Please extend the news text below about Griner's case and the proposed prisoner swap, picking up right after its last sentence.

#### Source excerpt:
= = = =

As the trial progressed, her case moved from the small Moscow courtroom to the highest diplomatic levels as the Biden Administration faced rising calls for action to win her release.
In an extraordinary move, Secretary of State Antony Blinken spoke to Russian counterpart Sergey Lavrov last week, urging him to accept a deal under which Griner and Paul Whelan, an American imprisoned in Russia on an espionage conviction, would go free.
Although details of the offer remain shrouded, Blinken’s public announcement of a proposal was at odds with the convention of keeping prisoner-release negotiations tightly under wraps.
When American Trevor Reed, serving time for assaulting a police officer, was freed in April in exchange for a Russian drug trafficker, no clues of an imminent swap had emerged.
No criminal intent, claims Griner
The Lavrov-Blinken call also was the highest-level known contact between Washington and Moscow since Russia sent troops into Ukraine more than five months ago. The direct outreach risks undermining a core message to US allies that isolating Russia could force the eventual withdrawal of troops from Ukraine.

= = = =

#### Data extract:

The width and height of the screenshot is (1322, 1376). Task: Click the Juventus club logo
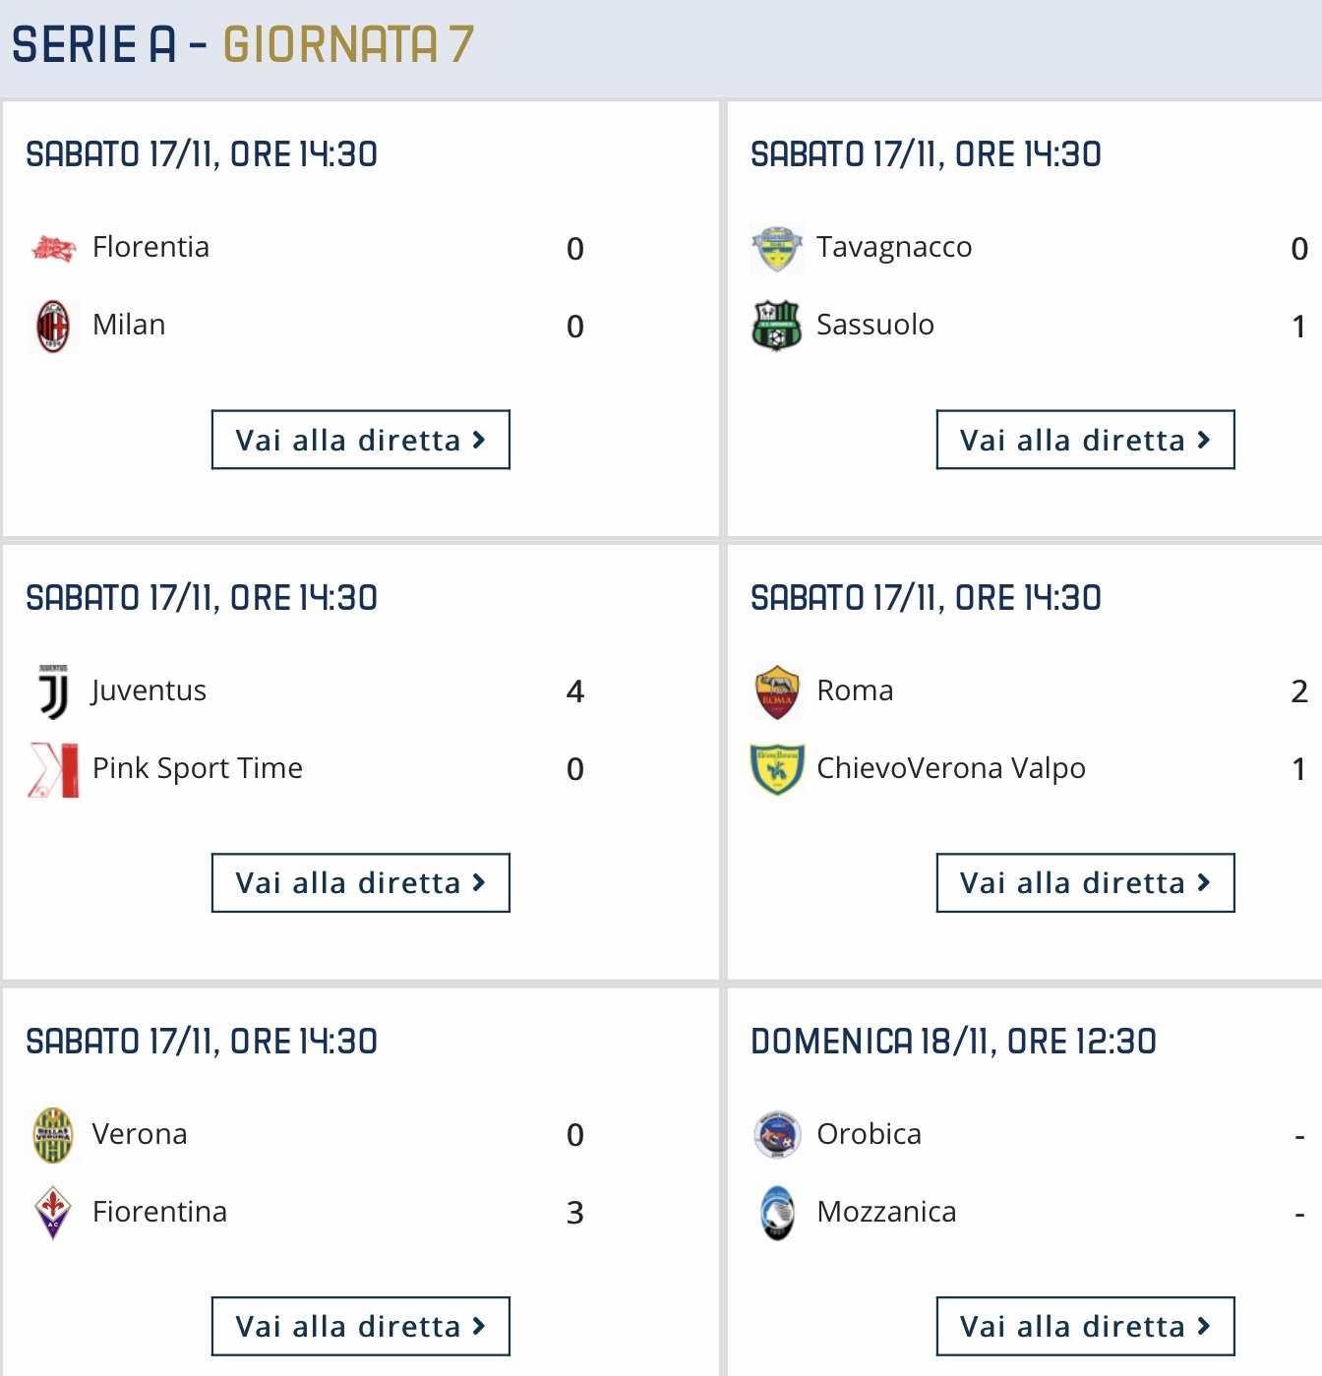point(53,691)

= = = =

#### Response:
It also underlines the public pressure the White House has faced to get Griner released, which has brought some backlash.
Former president Donald Trump strongly criticised the proposal that people familiar with it have said envisioned trading Griner and Whelan for notorious arms trader Viktor Bout.
“He’s absolutely one of the worst in the world, and he’s going to be given his freedom because a potentially spoiled person goes into Russia loaded up with drugs,” Trump said.
Speaking from the defendant’s cage in a courtroom that barely holds a dozen people, Griner acknowledged that there were vape canisters containing cannabis oil in her luggage when she was arrested at a Moscow airport in February.
But she said she had no criminal intent, and the canisters ended up in her luggage because she was packing hastily. Griner played for a Russian women’s basketball team in the WNBA off-season.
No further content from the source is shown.